***** DATASET CONTENT

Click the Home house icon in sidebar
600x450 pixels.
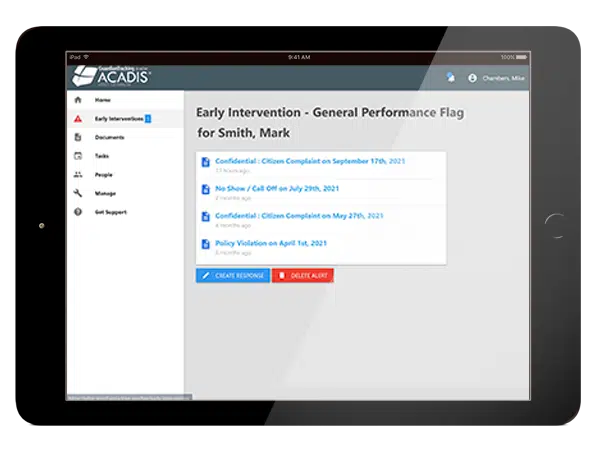pyautogui.click(x=78, y=100)
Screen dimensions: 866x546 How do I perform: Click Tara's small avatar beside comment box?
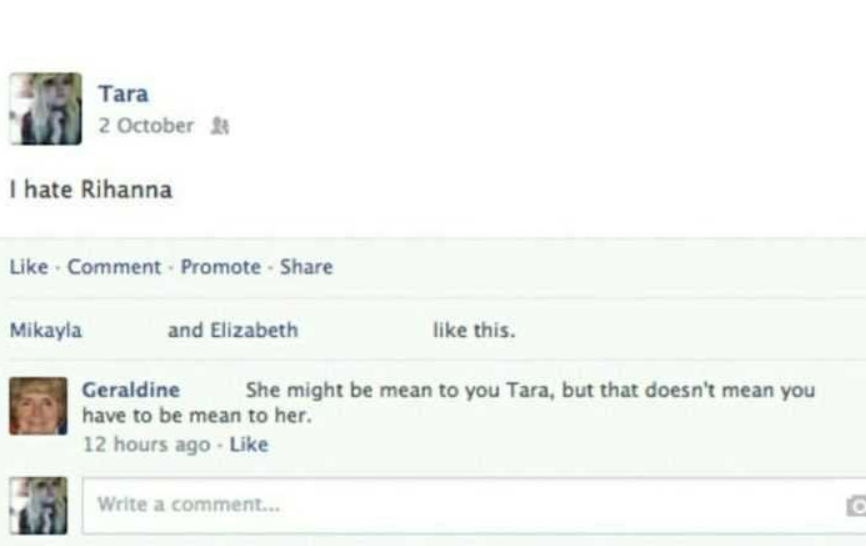[x=38, y=506]
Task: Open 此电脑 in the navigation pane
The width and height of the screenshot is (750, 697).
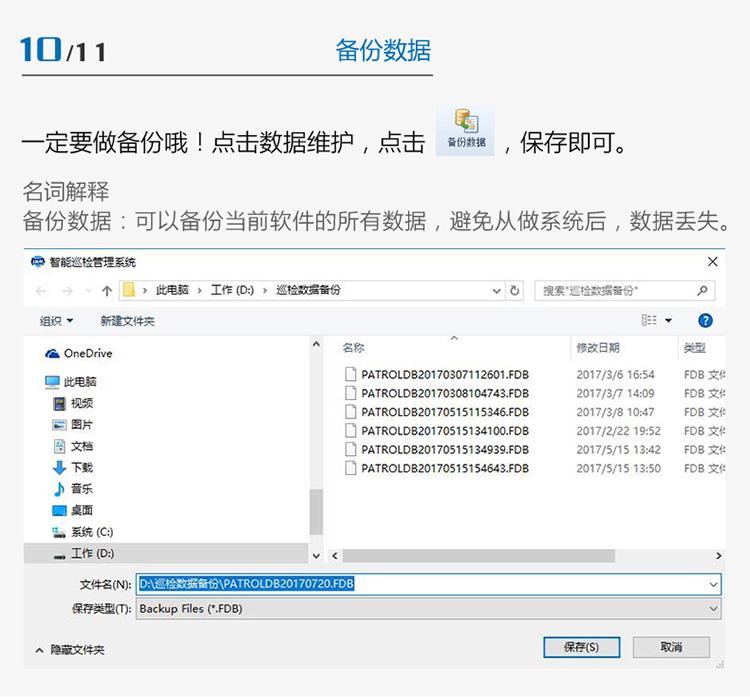Action: pyautogui.click(x=79, y=382)
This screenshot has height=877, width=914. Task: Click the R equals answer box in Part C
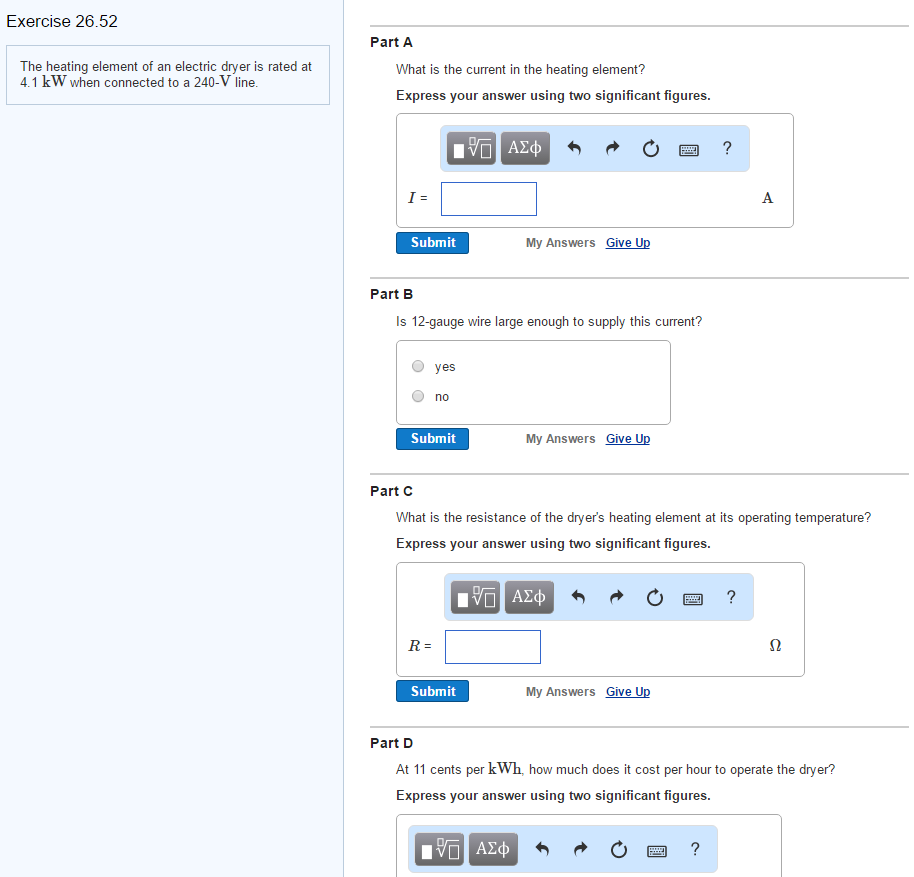pyautogui.click(x=492, y=646)
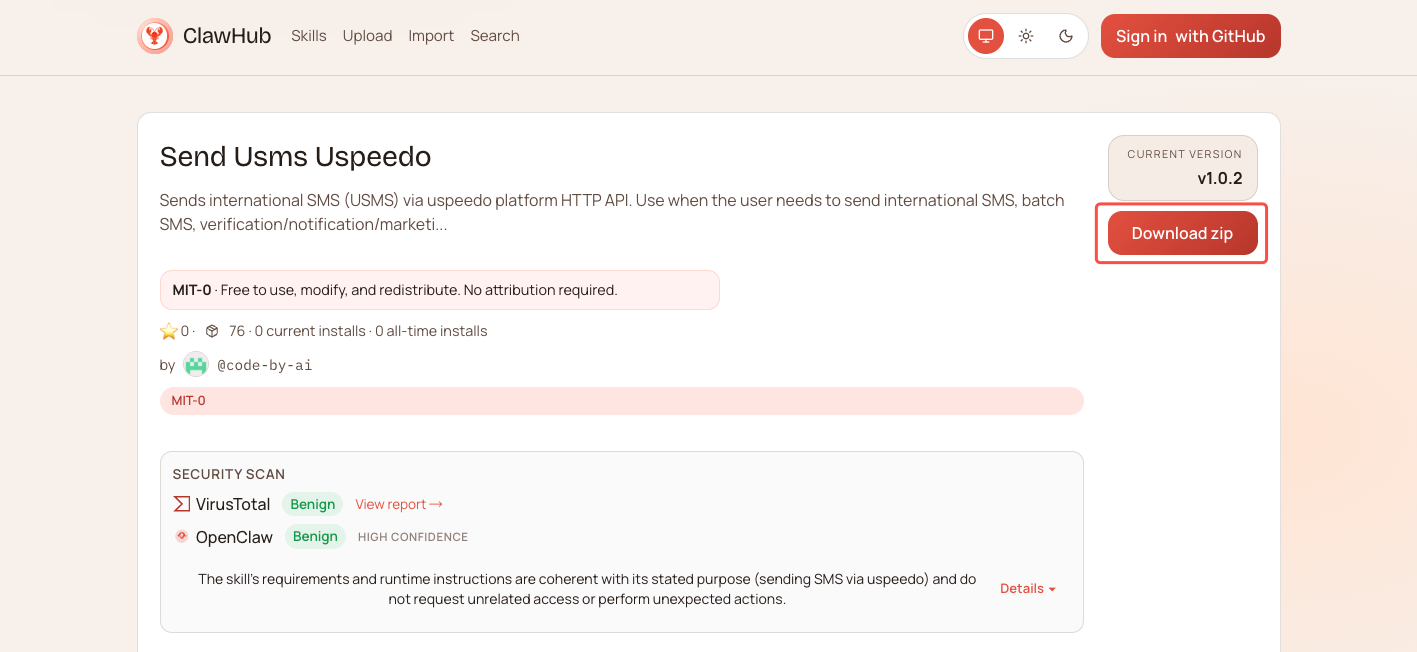
Task: Open the Skills menu item
Action: click(308, 36)
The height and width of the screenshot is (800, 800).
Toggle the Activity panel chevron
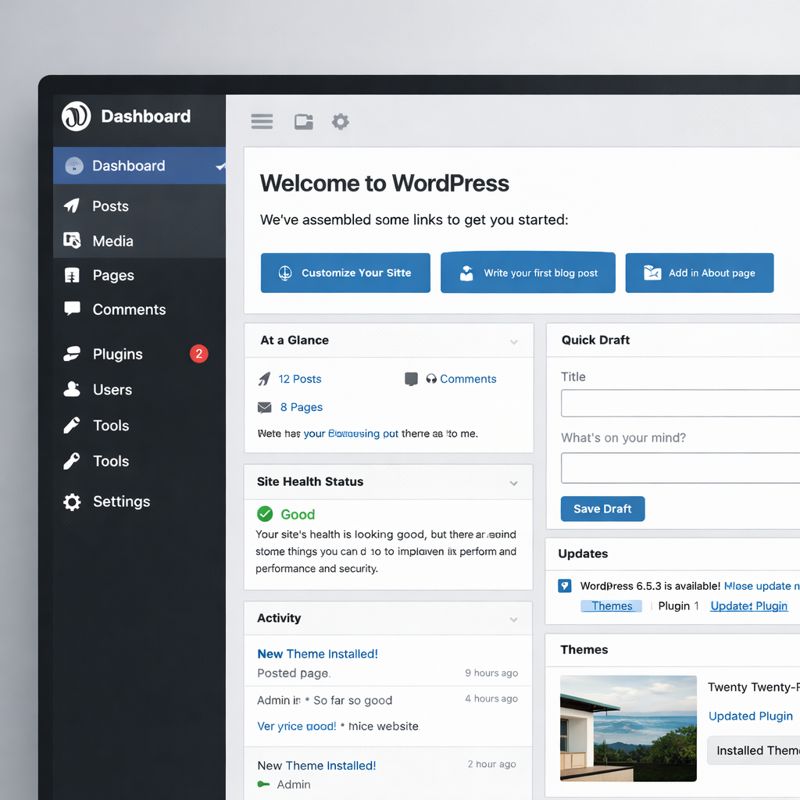point(514,620)
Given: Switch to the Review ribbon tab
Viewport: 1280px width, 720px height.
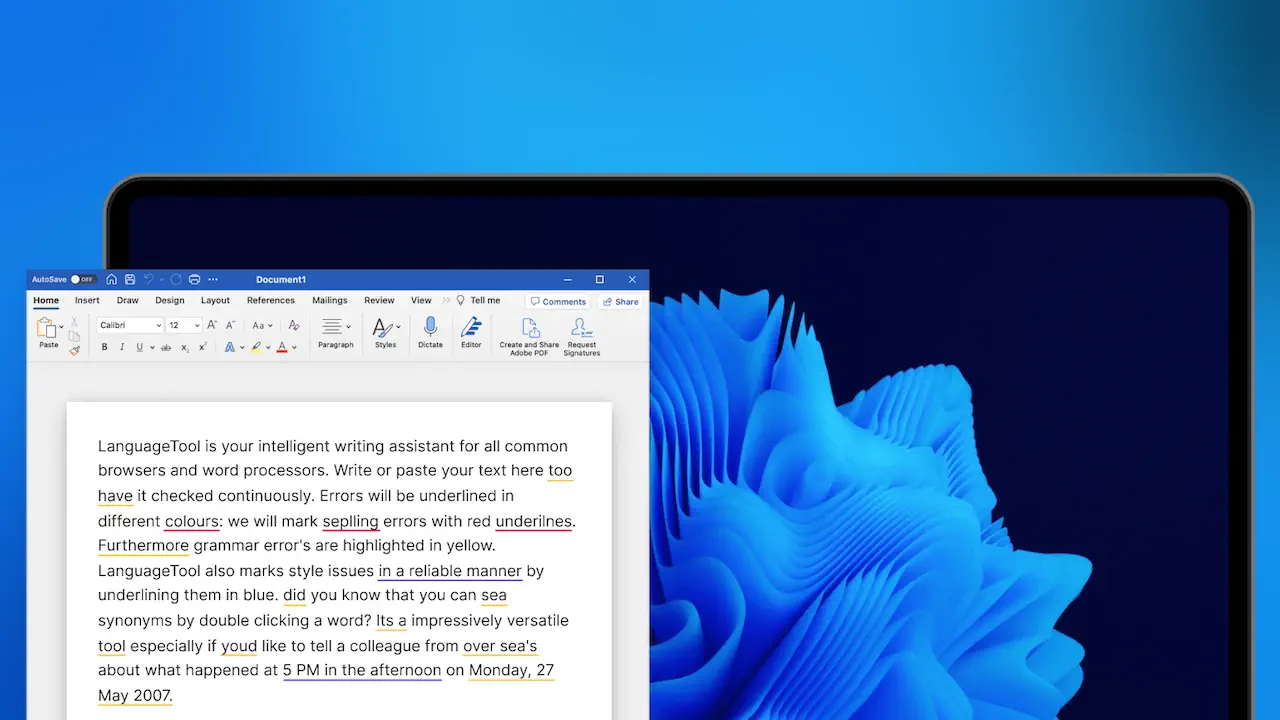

**********

* WORK INSTRUCTIONS
Only the lines from the top of the data through the line with "Task: Open 此电脑 in the navigation pane" should be quoted, exactly and with both ends kept; skip the pictures.

* ANSWER TO THIS TASK
Click the Home house icon in sidebar
600x450 pixels.
pyautogui.click(x=78, y=100)
Screen dimensions: 866x546 How do I perform: Click Tara's small avatar beside comment box?
[x=38, y=506]
Task: Open 此电脑 in the navigation pane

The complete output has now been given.